**REQUIREMENTS**
Revise the entries below by changing every "GUI agent" to "interface agent" and leaving everything else as it is.

**RECORD EXCERPTS**
------------------------------------------------

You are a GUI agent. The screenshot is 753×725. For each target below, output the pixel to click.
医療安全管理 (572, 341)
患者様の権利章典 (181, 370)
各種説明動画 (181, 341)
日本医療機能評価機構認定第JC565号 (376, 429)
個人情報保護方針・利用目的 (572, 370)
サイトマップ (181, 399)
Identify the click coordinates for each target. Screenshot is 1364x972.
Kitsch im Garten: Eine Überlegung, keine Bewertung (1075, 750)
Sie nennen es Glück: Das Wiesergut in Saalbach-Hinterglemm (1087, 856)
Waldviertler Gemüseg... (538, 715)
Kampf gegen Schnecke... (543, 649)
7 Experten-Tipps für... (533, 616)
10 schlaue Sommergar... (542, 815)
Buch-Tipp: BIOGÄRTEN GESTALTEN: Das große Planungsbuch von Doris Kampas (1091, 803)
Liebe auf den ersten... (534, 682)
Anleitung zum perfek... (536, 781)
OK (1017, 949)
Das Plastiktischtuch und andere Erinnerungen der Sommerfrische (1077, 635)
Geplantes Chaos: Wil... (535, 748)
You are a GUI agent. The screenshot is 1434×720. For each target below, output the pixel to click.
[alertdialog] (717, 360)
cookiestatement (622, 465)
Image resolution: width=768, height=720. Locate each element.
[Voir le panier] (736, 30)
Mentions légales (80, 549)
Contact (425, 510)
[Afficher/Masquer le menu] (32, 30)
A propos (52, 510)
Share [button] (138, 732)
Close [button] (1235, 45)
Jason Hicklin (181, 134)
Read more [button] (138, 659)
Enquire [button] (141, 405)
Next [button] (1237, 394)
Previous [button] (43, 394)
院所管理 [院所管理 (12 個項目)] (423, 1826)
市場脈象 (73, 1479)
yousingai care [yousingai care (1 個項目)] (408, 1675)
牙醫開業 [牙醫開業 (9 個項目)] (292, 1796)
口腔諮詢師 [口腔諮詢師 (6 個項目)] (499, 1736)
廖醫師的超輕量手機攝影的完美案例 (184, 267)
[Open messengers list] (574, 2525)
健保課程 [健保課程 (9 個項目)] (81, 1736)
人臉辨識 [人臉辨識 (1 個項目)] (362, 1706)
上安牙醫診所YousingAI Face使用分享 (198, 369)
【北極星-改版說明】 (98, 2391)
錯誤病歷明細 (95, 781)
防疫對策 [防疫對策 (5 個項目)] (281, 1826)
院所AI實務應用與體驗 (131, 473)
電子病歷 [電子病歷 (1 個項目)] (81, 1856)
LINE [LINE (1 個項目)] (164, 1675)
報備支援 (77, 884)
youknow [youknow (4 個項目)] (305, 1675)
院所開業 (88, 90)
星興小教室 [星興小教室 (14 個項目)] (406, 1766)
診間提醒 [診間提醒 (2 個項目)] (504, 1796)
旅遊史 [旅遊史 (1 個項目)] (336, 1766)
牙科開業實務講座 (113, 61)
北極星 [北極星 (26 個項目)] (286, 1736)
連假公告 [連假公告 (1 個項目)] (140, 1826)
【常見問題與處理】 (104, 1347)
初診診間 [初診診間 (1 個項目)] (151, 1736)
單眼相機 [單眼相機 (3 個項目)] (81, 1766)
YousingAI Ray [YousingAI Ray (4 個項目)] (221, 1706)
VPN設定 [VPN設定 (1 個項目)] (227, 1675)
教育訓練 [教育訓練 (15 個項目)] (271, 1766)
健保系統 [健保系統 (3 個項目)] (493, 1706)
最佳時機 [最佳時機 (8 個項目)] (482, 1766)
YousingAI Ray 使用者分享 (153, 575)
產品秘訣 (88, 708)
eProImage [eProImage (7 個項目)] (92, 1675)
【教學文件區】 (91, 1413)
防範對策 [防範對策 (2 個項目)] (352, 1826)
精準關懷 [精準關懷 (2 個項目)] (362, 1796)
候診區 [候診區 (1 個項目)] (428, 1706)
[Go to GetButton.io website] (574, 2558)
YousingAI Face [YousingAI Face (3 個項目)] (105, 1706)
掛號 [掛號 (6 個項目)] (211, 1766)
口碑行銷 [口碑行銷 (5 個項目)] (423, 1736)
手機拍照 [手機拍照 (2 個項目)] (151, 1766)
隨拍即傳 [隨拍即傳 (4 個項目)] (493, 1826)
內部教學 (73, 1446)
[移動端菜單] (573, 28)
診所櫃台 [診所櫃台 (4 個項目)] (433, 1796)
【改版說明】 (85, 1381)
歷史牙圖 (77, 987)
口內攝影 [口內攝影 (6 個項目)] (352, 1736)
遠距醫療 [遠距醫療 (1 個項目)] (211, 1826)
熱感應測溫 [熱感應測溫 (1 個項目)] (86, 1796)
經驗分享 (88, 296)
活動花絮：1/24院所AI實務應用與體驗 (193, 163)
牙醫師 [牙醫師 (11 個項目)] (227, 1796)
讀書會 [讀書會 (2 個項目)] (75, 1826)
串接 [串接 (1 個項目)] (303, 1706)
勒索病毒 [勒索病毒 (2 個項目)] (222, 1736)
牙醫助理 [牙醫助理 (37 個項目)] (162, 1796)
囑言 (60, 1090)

------------------------------------------------

**REPLY**
You are a interface agent. The screenshot is 753×725. For each target below, output the pixel to click.
医療安全管理 (572, 341)
患者様の権利章典 (181, 370)
各種説明動画 (181, 341)
日本医療機能評価機構認定第JC565号 (376, 429)
個人情報保護方針・利用目的 (572, 370)
サイトマップ (181, 399)
Identify the click coordinates for each target. Screenshot is 1364x972.
Kitsch im Garten: Eine Überlegung, keine Bewertung (1075, 750)
Sie nennen es Glück: Das Wiesergut in Saalbach-Hinterglemm (1087, 856)
Waldviertler Gemüseg... (538, 715)
Kampf gegen Schnecke... (543, 649)
7 Experten-Tipps für... (533, 616)
10 schlaue Sommergar... (542, 815)
Buch-Tipp: BIOGÄRTEN GESTALTEN: Das große Planungsbuch von Doris Kampas (1091, 803)
Liebe auf den ersten... (534, 682)
Anleitung zum perfek... (536, 781)
OK (1017, 949)
Das Plastiktischtuch und andere Erinnerungen der Sommerfrische (1077, 635)
Geplantes Chaos: Wil... (535, 748)
You are a interface agent. The screenshot is 1434×720. For each target below, output the pixel to click.
[alertdialog] (717, 360)
cookiestatement (622, 465)
Image resolution: width=768, height=720. Locate each element.
[Voir le panier] (736, 30)
Mentions légales (80, 549)
Contact (425, 510)
[Afficher/Masquer le menu] (32, 30)
A propos (52, 510)
Share [button] (138, 732)
Close [button] (1235, 45)
Jason Hicklin (181, 134)
Read more [button] (138, 659)
Enquire [button] (141, 405)
Next [button] (1237, 394)
Previous [button] (43, 394)
院所管理 [院所管理 (12 個項目)] (423, 1826)
市場脈象 (73, 1479)
yousingai care [yousingai care (1 個項目)] (408, 1675)
牙醫開業 [牙醫開業 (9 個項目)] (292, 1796)
口腔諮詢師 [口腔諮詢師 (6 個項目)] (499, 1736)
廖醫師的超輕量手機攝影的完美案例 (184, 267)
[Open messengers list] (574, 2525)
健保課程 [健保課程 (9 個項目)] (81, 1736)
人臉辨識 [人臉辨識 (1 個項目)] (362, 1706)
上安牙醫診所YousingAI Face使用分享 (198, 369)
【北極星-改版說明】 (98, 2391)
錯誤病歷明細 (95, 781)
防疫對策 [防疫對策 (5 個項目)] (281, 1826)
院所AI實務應用與體驗 (131, 473)
電子病歷 [電子病歷 (1 個項目)] (81, 1856)
LINE [LINE (1 個項目)] (164, 1675)
報備支援 (77, 884)
youknow [youknow (4 個項目)] (305, 1675)
院所開業 (88, 90)
星興小教室 [星興小教室 (14 個項目)] (406, 1766)
診間提醒 [診間提醒 (2 個項目)] (504, 1796)
旅遊史 [旅遊史 (1 個項目)] (336, 1766)
牙科開業實務講座 (113, 61)
北極星 [北極星 (26 個項目)] (286, 1736)
連假公告 [連假公告 (1 個項目)] (140, 1826)
【常見問題與處理】 (104, 1347)
初診診間 [初診診間 (1 個項目)] (151, 1736)
單眼相機 [單眼相機 (3 個項目)] (81, 1766)
YousingAI Ray [YousingAI Ray (4 個項目)] (221, 1706)
VPN設定 [VPN設定 (1 個項目)] (227, 1675)
教育訓練 [教育訓練 (15 個項目)] (271, 1766)
健保系統 [健保系統 (3 個項目)] (493, 1706)
最佳時機 [最佳時機 (8 個項目)] (482, 1766)
YousingAI Ray 使用者分享 (153, 575)
產品秘訣 (88, 708)
eProImage [eProImage (7 個項目)] (92, 1675)
【教學文件區】 (91, 1413)
防範對策 [防範對策 (2 個項目)] (352, 1826)
精準關懷 [精準關懷 (2 個項目)] (362, 1796)
候診區 [候診區 (1 個項目)] (428, 1706)
[Go to GetButton.io website] (574, 2558)
YousingAI Face [YousingAI Face (3 個項目)] (105, 1706)
掛號 [掛號 (6 個項目)] (211, 1766)
口碑行銷 [口碑行銷 (5 個項目)] (423, 1736)
手機拍照 [手機拍照 (2 個項目)] (151, 1766)
隨拍即傳 [隨拍即傳 (4 個項目)] (493, 1826)
內部教學 (73, 1446)
[移動端菜單] (573, 28)
診所櫃台 [診所櫃台 (4 個項目)] (433, 1796)
【改版說明】 (85, 1381)
歷史牙圖 (77, 987)
口內攝影 [口內攝影 (6 個項目)] (352, 1736)
遠距醫療 [遠距醫療 (1 個項目)] (211, 1826)
熱感應測溫 [熱感應測溫 (1 個項目)] (86, 1796)
經驗分享 (88, 296)
活動花絮：1/24院所AI實務應用與體驗 (193, 163)
牙醫師 [牙醫師 (11 個項目)] (227, 1796)
讀書會 [讀書會 (2 個項目)] (75, 1826)
串接 [串接 (1 個項目)] (303, 1706)
勒索病毒 [勒索病毒 (2 個項目)] (222, 1736)
牙醫助理 [牙醫助理 (37 個項目)] (162, 1796)
囑言 (60, 1090)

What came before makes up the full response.